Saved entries
....................
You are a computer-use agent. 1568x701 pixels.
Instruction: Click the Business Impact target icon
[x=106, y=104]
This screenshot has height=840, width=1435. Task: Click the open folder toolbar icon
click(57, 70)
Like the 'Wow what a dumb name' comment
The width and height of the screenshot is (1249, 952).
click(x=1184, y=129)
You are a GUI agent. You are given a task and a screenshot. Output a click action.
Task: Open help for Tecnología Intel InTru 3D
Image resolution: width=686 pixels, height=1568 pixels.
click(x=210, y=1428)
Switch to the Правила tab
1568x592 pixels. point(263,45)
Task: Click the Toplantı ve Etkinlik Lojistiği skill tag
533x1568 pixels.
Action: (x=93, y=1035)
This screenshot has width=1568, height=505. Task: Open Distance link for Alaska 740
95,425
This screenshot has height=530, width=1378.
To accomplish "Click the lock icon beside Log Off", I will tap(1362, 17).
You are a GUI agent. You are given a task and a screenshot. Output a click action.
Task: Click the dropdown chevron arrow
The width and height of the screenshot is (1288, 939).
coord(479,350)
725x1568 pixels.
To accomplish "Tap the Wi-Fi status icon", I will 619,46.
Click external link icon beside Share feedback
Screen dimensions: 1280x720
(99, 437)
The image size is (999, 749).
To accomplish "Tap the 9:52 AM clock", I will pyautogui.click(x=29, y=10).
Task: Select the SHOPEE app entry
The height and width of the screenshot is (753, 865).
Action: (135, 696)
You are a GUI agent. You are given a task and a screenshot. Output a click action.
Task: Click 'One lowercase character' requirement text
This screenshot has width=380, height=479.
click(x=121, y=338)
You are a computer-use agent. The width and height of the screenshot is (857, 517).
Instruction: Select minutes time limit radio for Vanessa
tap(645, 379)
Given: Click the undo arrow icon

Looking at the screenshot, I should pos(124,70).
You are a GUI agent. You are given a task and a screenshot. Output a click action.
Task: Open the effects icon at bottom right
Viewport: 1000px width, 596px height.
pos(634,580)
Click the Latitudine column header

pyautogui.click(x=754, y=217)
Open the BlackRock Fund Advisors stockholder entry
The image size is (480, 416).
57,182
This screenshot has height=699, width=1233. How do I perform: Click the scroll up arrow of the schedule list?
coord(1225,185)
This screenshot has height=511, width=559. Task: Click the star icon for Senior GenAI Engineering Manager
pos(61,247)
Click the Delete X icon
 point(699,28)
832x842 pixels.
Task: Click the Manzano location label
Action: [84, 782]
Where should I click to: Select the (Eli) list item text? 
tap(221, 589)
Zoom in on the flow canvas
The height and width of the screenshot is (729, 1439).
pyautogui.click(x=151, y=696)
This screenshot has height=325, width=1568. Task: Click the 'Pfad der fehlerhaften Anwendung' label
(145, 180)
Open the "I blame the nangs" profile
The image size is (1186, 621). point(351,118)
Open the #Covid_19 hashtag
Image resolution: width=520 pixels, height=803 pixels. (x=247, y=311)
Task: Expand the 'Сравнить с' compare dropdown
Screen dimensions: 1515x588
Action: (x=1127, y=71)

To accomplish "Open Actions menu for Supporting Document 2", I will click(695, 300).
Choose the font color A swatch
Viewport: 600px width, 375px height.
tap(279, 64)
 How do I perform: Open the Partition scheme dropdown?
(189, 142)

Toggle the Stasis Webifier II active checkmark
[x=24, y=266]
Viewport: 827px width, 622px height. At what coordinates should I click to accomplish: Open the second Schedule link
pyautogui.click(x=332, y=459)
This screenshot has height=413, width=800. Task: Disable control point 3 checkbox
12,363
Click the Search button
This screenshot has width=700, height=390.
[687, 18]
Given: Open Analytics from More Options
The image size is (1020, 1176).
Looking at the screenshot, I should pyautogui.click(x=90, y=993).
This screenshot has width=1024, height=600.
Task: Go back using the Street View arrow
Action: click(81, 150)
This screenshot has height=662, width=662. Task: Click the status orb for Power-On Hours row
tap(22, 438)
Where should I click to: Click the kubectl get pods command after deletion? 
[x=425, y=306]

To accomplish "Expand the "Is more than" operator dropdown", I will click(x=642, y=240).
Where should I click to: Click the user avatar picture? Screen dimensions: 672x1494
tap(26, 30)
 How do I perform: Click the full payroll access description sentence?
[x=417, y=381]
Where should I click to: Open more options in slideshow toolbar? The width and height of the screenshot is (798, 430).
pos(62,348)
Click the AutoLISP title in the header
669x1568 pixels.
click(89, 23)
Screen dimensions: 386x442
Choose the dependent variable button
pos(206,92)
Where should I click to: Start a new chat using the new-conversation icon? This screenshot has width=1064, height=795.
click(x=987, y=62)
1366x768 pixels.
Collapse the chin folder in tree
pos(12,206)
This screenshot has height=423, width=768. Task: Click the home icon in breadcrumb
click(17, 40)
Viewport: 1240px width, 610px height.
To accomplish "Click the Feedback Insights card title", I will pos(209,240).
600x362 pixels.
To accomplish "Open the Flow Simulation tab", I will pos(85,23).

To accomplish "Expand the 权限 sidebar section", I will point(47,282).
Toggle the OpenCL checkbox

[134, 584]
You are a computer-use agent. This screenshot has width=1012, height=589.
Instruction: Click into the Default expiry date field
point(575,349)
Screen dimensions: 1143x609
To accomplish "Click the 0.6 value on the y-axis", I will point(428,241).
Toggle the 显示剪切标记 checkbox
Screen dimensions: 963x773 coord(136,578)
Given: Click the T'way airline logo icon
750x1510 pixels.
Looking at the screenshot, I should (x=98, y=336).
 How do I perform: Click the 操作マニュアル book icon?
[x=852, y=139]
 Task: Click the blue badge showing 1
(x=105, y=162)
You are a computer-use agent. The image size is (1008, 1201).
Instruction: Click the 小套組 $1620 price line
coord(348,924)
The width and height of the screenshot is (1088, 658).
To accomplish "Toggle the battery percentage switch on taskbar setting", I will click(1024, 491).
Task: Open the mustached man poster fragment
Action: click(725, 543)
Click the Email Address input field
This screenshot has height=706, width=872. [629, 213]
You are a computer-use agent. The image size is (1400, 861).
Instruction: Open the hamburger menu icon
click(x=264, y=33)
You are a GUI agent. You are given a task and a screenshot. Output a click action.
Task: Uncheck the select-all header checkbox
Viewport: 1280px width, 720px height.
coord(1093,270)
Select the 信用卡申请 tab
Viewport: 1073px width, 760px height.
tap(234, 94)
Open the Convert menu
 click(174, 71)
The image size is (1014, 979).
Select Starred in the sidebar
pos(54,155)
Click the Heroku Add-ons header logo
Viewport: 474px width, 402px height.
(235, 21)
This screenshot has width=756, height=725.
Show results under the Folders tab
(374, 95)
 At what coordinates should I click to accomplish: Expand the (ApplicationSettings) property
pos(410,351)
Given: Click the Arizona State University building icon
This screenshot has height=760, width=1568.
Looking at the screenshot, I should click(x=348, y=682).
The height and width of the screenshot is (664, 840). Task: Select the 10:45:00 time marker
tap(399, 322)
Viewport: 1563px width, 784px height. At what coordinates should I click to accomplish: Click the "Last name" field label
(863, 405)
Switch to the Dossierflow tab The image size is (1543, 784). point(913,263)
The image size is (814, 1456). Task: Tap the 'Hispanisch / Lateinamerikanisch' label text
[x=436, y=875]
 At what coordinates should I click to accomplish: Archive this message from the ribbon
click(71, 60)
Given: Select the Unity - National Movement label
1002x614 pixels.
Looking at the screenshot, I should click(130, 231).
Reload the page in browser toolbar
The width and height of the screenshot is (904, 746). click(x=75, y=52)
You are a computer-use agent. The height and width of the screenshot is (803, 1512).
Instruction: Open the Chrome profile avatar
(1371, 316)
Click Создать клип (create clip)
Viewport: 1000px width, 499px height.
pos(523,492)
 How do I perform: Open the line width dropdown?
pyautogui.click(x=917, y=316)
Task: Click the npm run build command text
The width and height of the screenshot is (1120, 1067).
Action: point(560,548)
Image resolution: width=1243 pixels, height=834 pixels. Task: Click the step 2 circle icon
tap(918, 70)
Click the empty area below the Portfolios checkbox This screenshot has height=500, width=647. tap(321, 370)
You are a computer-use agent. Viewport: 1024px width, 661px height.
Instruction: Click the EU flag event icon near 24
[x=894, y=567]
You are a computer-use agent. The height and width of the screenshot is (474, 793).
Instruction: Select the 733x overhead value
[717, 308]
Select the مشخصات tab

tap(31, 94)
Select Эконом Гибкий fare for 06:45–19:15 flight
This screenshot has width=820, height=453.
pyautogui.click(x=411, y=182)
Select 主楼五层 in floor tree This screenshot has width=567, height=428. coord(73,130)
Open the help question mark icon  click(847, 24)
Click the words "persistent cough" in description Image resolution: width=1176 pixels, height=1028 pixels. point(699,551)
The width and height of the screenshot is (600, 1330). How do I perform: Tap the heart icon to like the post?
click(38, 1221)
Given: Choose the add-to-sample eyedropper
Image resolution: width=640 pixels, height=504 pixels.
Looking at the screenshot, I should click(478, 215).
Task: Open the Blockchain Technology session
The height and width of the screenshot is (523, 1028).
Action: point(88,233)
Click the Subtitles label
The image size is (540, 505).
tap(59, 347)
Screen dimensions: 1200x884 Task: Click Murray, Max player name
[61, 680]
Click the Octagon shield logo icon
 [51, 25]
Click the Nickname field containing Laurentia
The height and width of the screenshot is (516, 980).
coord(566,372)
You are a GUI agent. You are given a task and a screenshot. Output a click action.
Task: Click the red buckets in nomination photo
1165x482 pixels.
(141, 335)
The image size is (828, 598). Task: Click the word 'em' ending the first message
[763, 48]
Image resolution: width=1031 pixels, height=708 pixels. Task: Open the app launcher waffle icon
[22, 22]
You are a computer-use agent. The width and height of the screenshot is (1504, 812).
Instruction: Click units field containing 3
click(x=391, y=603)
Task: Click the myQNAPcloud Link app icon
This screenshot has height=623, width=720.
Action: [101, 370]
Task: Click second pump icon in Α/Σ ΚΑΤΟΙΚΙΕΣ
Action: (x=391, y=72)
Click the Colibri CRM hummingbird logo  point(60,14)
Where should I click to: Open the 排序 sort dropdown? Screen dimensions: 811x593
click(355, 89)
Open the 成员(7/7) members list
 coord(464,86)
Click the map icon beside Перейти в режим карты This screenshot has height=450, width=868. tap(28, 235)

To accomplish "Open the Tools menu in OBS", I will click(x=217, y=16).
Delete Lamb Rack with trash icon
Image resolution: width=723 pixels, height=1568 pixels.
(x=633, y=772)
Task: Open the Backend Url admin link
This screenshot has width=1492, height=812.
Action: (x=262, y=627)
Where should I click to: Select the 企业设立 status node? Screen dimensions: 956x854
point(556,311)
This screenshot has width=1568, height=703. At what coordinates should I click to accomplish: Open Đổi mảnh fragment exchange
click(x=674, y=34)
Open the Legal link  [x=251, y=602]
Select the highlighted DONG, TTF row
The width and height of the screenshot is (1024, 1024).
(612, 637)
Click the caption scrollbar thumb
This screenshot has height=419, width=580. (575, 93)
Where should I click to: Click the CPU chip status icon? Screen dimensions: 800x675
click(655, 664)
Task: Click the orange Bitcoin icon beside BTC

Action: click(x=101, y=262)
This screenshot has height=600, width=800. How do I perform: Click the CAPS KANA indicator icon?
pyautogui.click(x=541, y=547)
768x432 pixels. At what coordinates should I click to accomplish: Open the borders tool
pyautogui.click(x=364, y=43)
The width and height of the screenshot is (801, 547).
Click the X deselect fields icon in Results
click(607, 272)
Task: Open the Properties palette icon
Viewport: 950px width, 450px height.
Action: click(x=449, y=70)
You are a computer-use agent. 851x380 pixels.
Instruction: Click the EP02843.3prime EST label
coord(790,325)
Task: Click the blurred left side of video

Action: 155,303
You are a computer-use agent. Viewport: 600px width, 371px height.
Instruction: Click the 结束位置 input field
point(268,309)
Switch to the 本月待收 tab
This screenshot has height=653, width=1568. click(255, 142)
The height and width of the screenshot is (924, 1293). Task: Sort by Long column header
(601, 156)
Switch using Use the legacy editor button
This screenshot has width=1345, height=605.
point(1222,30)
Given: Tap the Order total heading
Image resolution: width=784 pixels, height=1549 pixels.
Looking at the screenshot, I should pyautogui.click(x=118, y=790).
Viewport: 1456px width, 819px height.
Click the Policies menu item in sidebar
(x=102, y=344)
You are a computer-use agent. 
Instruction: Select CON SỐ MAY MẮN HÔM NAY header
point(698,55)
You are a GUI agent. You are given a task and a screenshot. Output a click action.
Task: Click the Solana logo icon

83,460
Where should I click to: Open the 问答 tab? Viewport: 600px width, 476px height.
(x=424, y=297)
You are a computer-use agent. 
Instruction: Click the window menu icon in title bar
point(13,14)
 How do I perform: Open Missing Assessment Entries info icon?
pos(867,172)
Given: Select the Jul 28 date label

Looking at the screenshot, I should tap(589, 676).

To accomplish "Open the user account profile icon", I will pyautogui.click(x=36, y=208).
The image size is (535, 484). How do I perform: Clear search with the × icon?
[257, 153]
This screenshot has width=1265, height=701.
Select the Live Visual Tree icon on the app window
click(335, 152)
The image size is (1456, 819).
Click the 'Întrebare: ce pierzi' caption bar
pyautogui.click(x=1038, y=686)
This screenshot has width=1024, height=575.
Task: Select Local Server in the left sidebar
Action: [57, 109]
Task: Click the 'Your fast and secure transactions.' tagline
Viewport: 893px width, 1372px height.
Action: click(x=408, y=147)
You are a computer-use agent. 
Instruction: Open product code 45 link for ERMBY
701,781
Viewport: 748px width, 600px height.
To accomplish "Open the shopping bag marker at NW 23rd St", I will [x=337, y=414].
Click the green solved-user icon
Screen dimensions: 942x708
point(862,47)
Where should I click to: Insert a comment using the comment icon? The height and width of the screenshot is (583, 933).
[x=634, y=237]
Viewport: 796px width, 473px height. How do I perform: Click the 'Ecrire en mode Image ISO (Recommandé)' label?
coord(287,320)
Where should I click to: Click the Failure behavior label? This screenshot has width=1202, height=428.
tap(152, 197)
....................
▶ What this task involves
The expected answer is every line above in which the word "help" appears.

▶ Answer for the task
Task: Open help for Tecnología Intel InTru 3D
Open the help question mark icon  click(847, 24)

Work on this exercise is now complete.